The creation timestamps are generated on each device. Thus, unsynchronized clocks or clock drift between devices may result in older values taking precedence over new ones.

We think this is fine because:

  • We want a fully automatic merge strategy for developers who don't have cross-key consistency needs and want to keep their app simple. Others should use the more advanced policies with custom mergers.
  • We could do an “arbitrary-one wins” merge policy and use the ordering of an internal ID other than a timestamp. As long as this ID (as the timestamp) is fixed for a given commit, then the merge is deterministic and we can have a valid merge. It seemed better to us to use a policy that makes sense to users in the usual case, rather than a random-looking policy.
  • This merge policy operates per key/value pair. This means that the timestamp is used only when a value has been changed on both sides: any merge strategy must discard at least one of the two values. We think this case is narrow enough that clock synchronization issues would be very limited.
  • This is only at the merge level. No other part of Ledger uses these timestamps. In particular, if a user ends up in a case of doing a merge with last-one-wins, drifted clocks, and conflicting keys, nothing in Ledger would break.

Automatic with fallback

The automatic with fallback merge strategy attempts to automatically merge commits when no key/value pair conflicts, and defer to a custom conflict resolver when at least one key/value pair conflicts.

When using this strategy, client applications need to write a custom conflict resolver, but its usage is limited: if the client application modified disjointed (different) parts of a page on two devices, the modifications of each device will be applied automatically and the custom conflict resolver will not be called. However, if an entry was modified on both sides to contain different values, then the custom conflict resolver will be called.

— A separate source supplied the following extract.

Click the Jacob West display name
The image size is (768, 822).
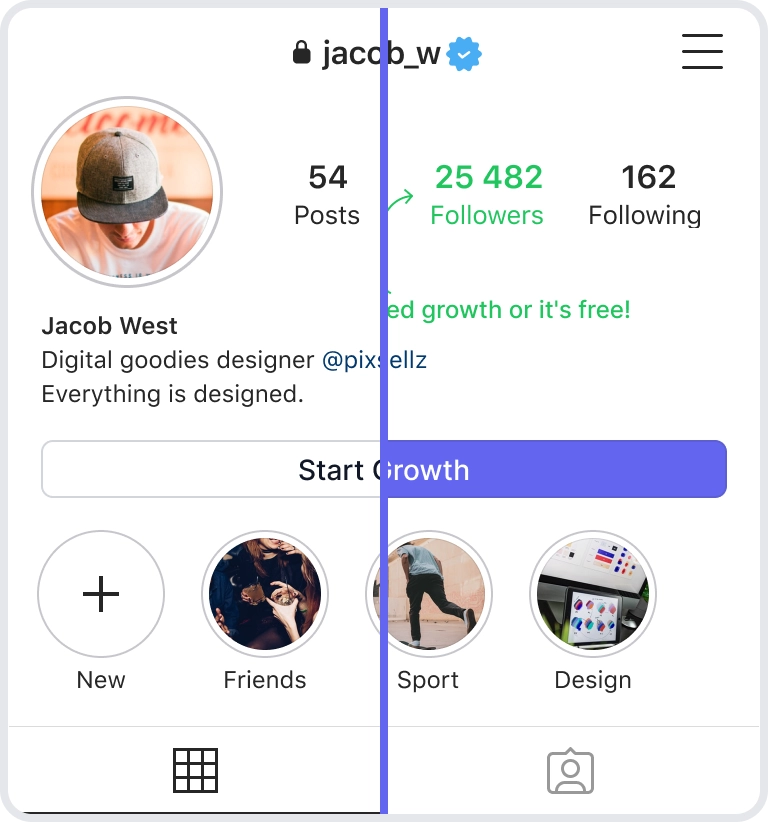click(110, 326)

This strategy is convenient if a client application stores independent key/value pairs, but wants to control how the values are merged when modified on both places. For example, when storing a list as value, a client app may want to merge the list as to keep the modifications of both sides instead of picking only one. This strategy can also be used to prompt the user to choose the resolution they want.

Custom

The Custom merge strategy defers to the client app each time there is a conflict. Remember, however, that Ledger does not consider a change from another device to be conflicting if there were no local changes during the same period, and will simply fast-forward the Ledger state.

This strategy is useful when the client app is storing key/value pairs that have dependencies that need to be enforced by business-logic.

Custom conflict resolvers

In order to facilitate convergence, any custom conflict resolution implemented by the client app should be deterministic - that is, the resulting merge commit should depend only on the two commits being merged. This ensures that the same conflict resolved concurrently on two devices yields the very same result.

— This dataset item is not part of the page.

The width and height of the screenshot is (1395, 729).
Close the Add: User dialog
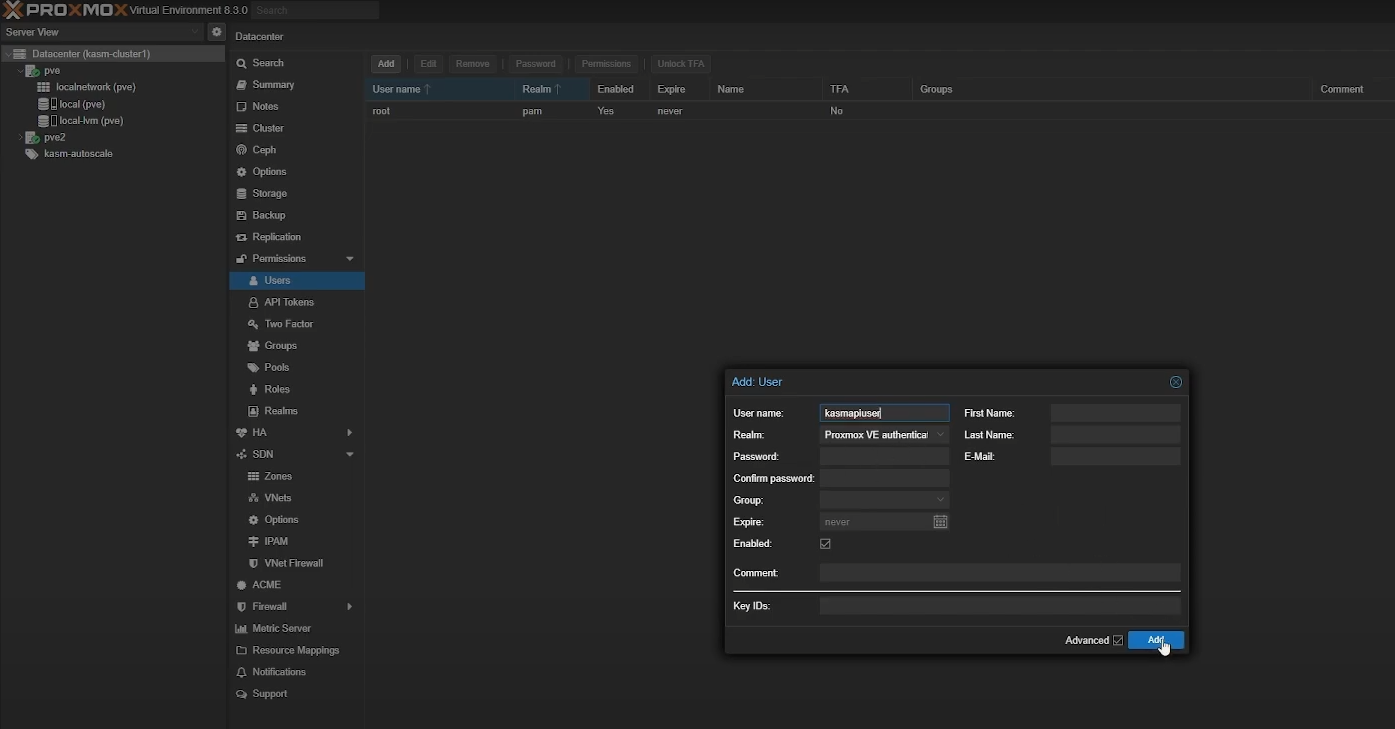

The pair of commits passed to the conflict resolver is ordered deterministically by Ledger, so the conflict resolver doesn’t need to be commutative.

Case studies

This section discusses conflict resolution behavior in a number of scenarios.

Offline

When a device that has been making modifications offline goes back online, the device downloads remote modifications first, then resolves any conflicts, and only after that uploads its own changes to the cloud. This way the other devices that are online and in sync with each other only need to fast-forward to catch up with remote changes. We sacrifice sync latency (it takes longer for changes from the offline device to be visible to others) for faster convergence and less bandwidth spend.

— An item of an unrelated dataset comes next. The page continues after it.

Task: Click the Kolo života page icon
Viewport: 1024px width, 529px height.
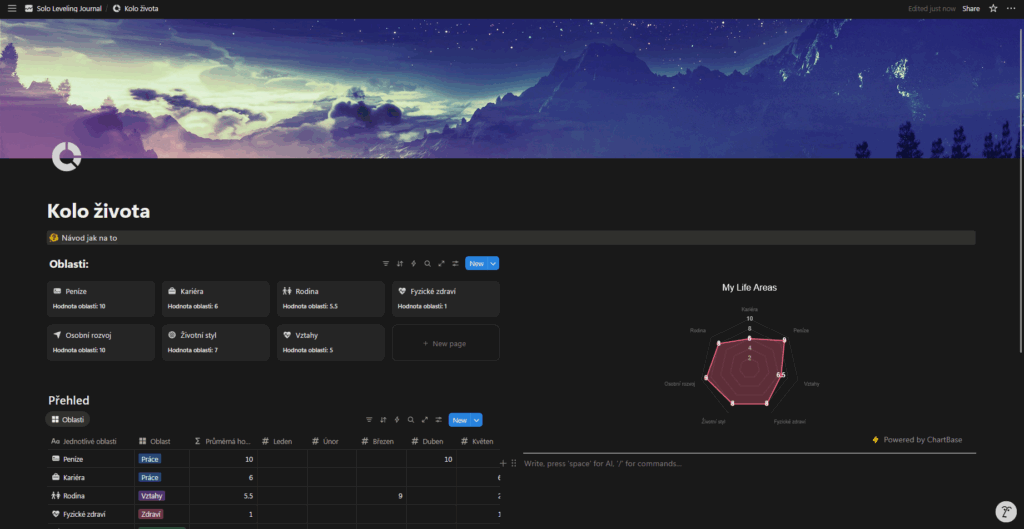Action: point(66,157)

conflict_resolution_offline

Online

When two online devices make a concurrent change (that is, both make their changes before seeing changes from the other device), the convergence is ensured as long as the conflict resolver is deterministic (see Custom conflict resolvers). When two devices concurrently resolve the same conflict, they produce the same resulting merge commit. This commit can be then uploaded to the cloud twice, once by each device, but any extra occurrences will be ignored by each participant and will not trigger further merges.